Total competition, that’s what this is all about. You versus the other person (who could be the computer if you so desire) in a frantic battle to reach each level’s objectives. None of this co-operation nonsense. Just stab ’em in the back and stab ’em good. They’re going to do the same to you as soon as they get the chance, so get in there first. But back to the basics. You and a mate (or the computer) each control one of four characters who must run around a small area, attempting to collect things and complete small puzzles in order to reveal the exit. Let’s take the characters first. The main differences between them are their speed and their level of intelligence. Some will rush around the place getting to all the objects before you, while others are more concerned with trudging around desperately trying to kill you at each and every opportunity. Basically, which ever one you pick as your adversary should dictate what kind of game you’re going to have. The differences between the characters though is not marked as we’d hoped, certainly in the levels at least, it seems to make very little difference who you choose as your opponent.

The Navvy Onto the game tasks. Before each level starts you’re told what you have to achieve in order to open the exit. These tasks range from pushing things from one place to another (never very far), to throwing switches, to destroying specific baddies. Points are awarded of your opponent and it’s these points around which the game resolves. In order to progress through the game you have to amass more points on each level than your opponent. Points are won by destroying baddies (including your opponent) and completing tasks. Points are lost when you are killed. And you will often be killed as all it takes is a couple of shots to polish you off. Even if your enemy has run out of ammo (each character is armed with a different weapons, but none of the weapons can fire more than a couple of shots before running out) if they manage to stand next to you and smack you in the mouth a couple of times you’ll bite the dust. The good thing about dying is that you’re never dead for long and you can be dead as many times as you like during a level – all you’re losing is points. The very bad thing about dying is that you drop all the items you’ve collected through the level and when they’re on the floor your enemy can run over ’em and scoop ’em up. And yes, this does mean that in two player mode especially you can spend bloody ages stuck in the same room with your opponent as you each take it in turns killing and being killed over one key!

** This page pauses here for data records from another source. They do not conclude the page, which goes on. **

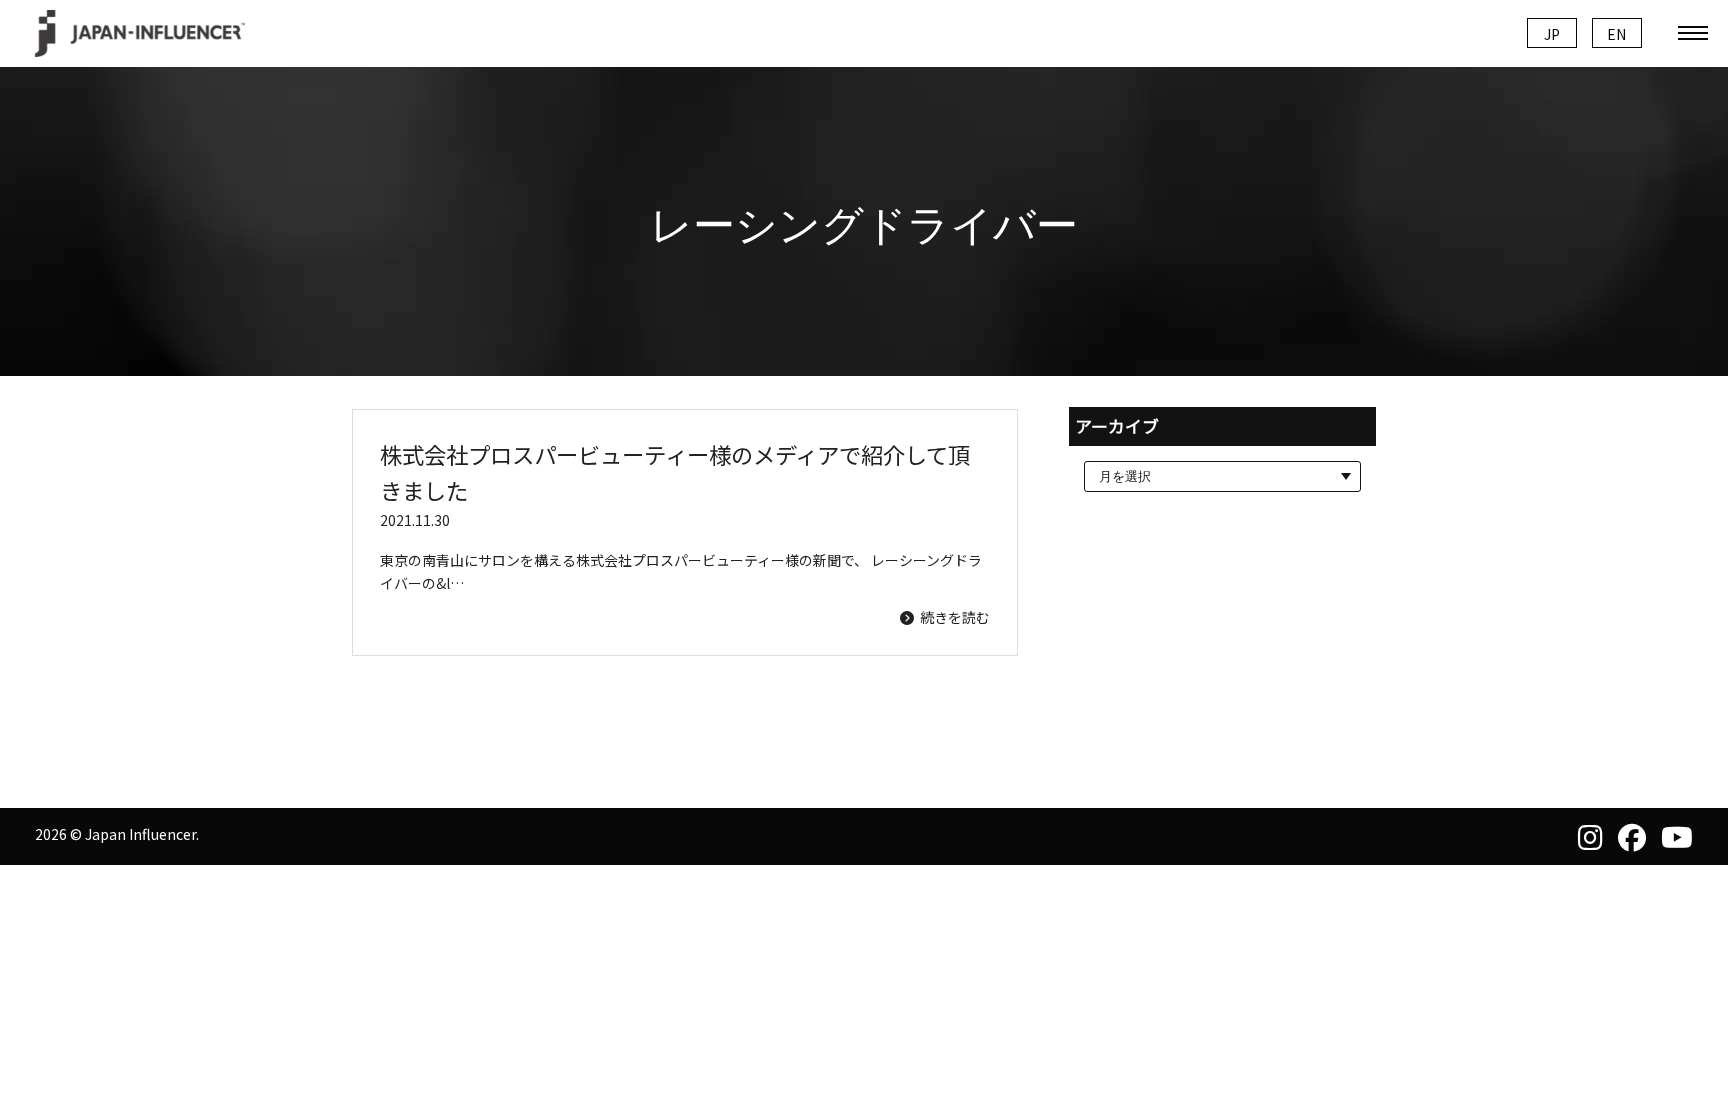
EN (1616, 34)
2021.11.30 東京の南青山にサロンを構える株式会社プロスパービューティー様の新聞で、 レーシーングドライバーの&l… (685, 532)
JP (1552, 34)
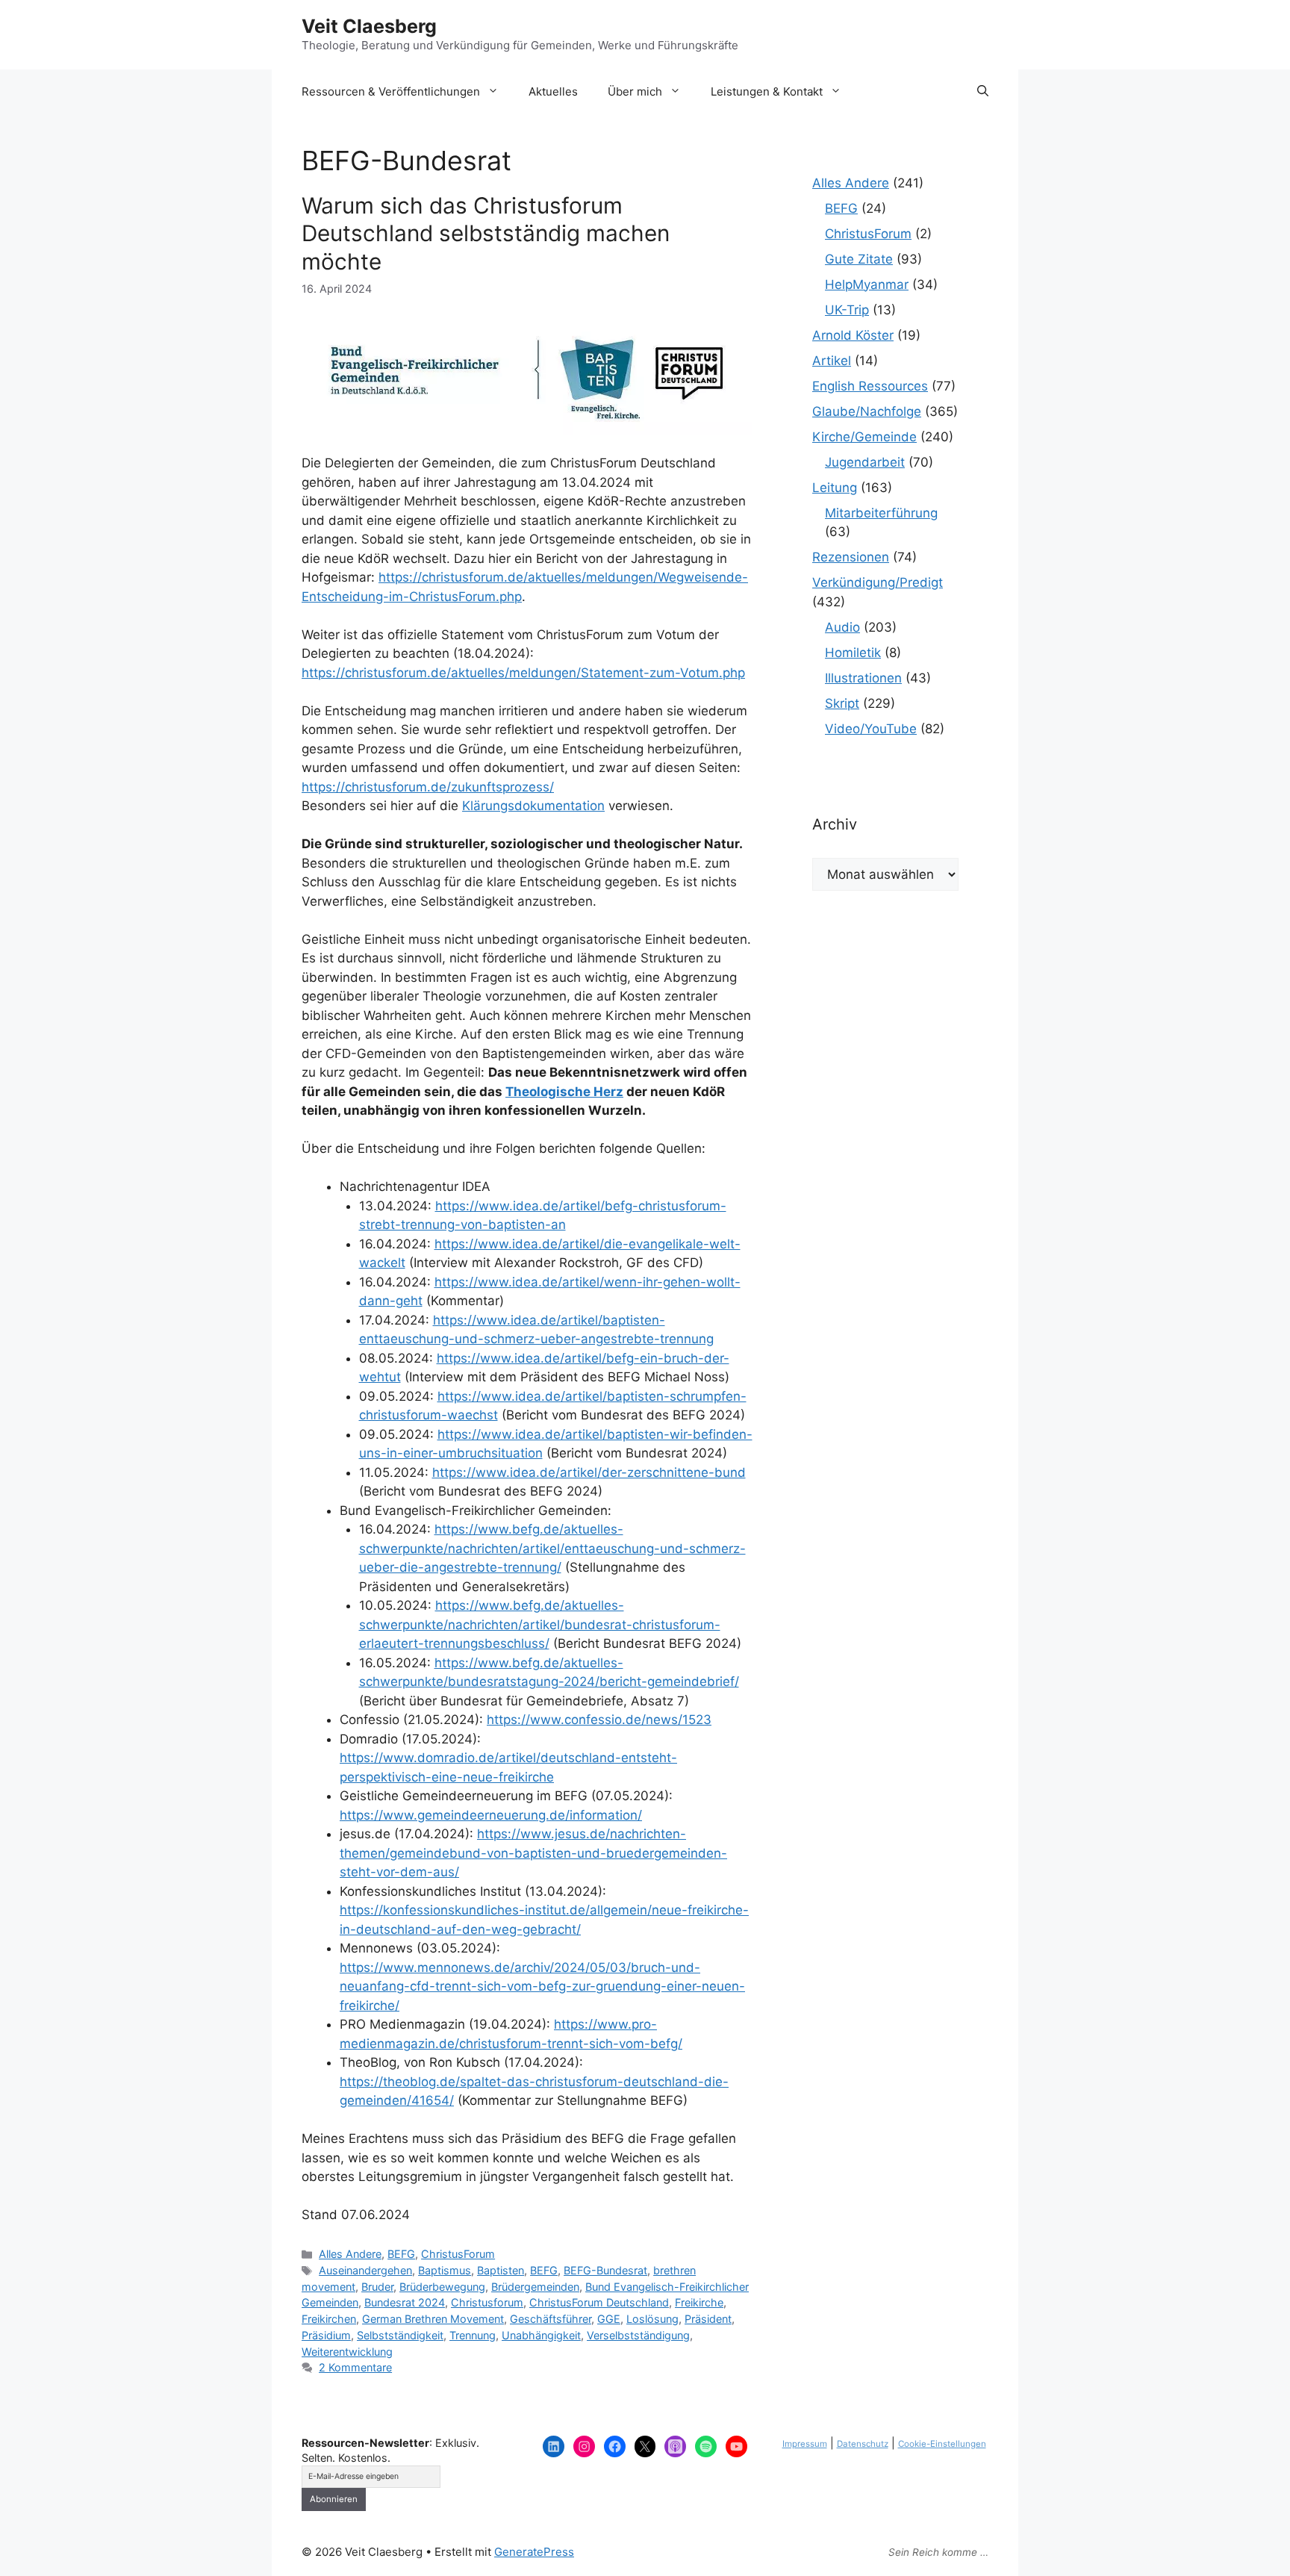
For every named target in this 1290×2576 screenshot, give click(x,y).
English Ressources (870, 386)
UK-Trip (847, 309)
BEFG (401, 2253)
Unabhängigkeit (541, 2335)
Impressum (804, 2444)
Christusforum (487, 2302)
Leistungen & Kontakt (767, 91)
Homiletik (853, 652)
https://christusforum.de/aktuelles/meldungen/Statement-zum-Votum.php (523, 672)
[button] (982, 91)
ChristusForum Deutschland (599, 2302)
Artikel (831, 360)
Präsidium (326, 2335)
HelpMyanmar (867, 284)
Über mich (635, 91)
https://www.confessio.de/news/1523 (599, 1719)
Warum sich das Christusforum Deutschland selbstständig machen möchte (486, 233)
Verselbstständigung (638, 2335)
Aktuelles (553, 91)
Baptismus (444, 2270)
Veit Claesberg (369, 26)
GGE (608, 2318)
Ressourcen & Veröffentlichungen (391, 91)
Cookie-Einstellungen (942, 2444)
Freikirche (699, 2302)
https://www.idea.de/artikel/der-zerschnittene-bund (589, 1472)
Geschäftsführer (550, 2318)
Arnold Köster (853, 335)
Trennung (472, 2335)
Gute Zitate (859, 259)
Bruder (377, 2286)
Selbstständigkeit (400, 2335)
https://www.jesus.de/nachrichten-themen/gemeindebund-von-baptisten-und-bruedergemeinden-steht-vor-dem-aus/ (533, 1852)
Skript (842, 703)
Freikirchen (329, 2318)
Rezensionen (850, 557)
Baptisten (500, 2270)
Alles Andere (350, 2253)
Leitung (834, 487)
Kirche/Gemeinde (864, 436)
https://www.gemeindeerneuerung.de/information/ (491, 1815)
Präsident (708, 2318)
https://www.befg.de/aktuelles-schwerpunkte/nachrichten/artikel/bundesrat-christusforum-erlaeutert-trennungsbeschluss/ (539, 1624)
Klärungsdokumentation (533, 805)
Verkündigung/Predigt (877, 582)
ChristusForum (458, 2253)
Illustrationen (863, 678)
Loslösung (652, 2318)
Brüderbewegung (442, 2286)
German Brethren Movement (433, 2318)
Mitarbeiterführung (881, 512)
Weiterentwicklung (347, 2351)
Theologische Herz (564, 1091)
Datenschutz (862, 2444)
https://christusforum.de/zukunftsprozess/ (428, 787)
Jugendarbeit (865, 462)
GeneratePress (534, 2552)
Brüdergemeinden (535, 2286)
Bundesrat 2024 (404, 2302)
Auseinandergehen (365, 2270)
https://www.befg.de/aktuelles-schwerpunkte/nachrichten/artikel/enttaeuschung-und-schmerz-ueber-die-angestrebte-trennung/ (552, 1548)
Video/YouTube (871, 728)
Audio (842, 627)
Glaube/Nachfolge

The two player mode is significantly different in that you pick a set number of levels to play (4, 8, 12 or 16) and these levels are selected from each of the game’s three worlds: Medieval, Aztec and Chaos. Although you’re still competing, you don’t have to restart a level if your opponent reaches the exit with more points than you (which obviously means you do have to restart a level in one player mode), you simply move onto the next level. The winner is the person with the most points at the end of the set number of levels. It’s much easier for your chosen character to be ‘upgraded’ as well and this means you can take more hits and your weapon can fire more shots before running out. In one player mode it’s a laff. It’s not a rip-roaring belter of a gaming experience, but it’s satisfying. In two player mode however, things are much better. Not simply because you’re playing against an unpredictable human, but because the game works better. In one player mode you’ll be lamenting the fact that when you kill your enemy they only stay dead for a few short seconds – not usually long enough to gain a decent advantage over them. This doesn’t matter quite so much in two player mode because the emphasis is slightly different and you get much more of a chance to do the old fave sneaky things (standing next to the exit when you know your opponent has the key and blowing ’em away just as they get to you!). Despite the fact that you have four characters to choose from, you’ll find the computer manages to control its character with consummate ease. The Navvy, for example, is supposed to be thick, slow and hard to kill. After just a couple of game you’ll realise that he seems to know where all the keys are and where all the short-cuts to the keys are as well. And as for slow, well, he manages to zip around the place well enough! In one play mode Chaos Engine is very, very tough. That means plenty of challenge for you, but unfortunately I found the enjoyment dissipating sooner than I expected, simply because the computer seemed to have way too much of an unfair advantage. Two player mode? Great fun.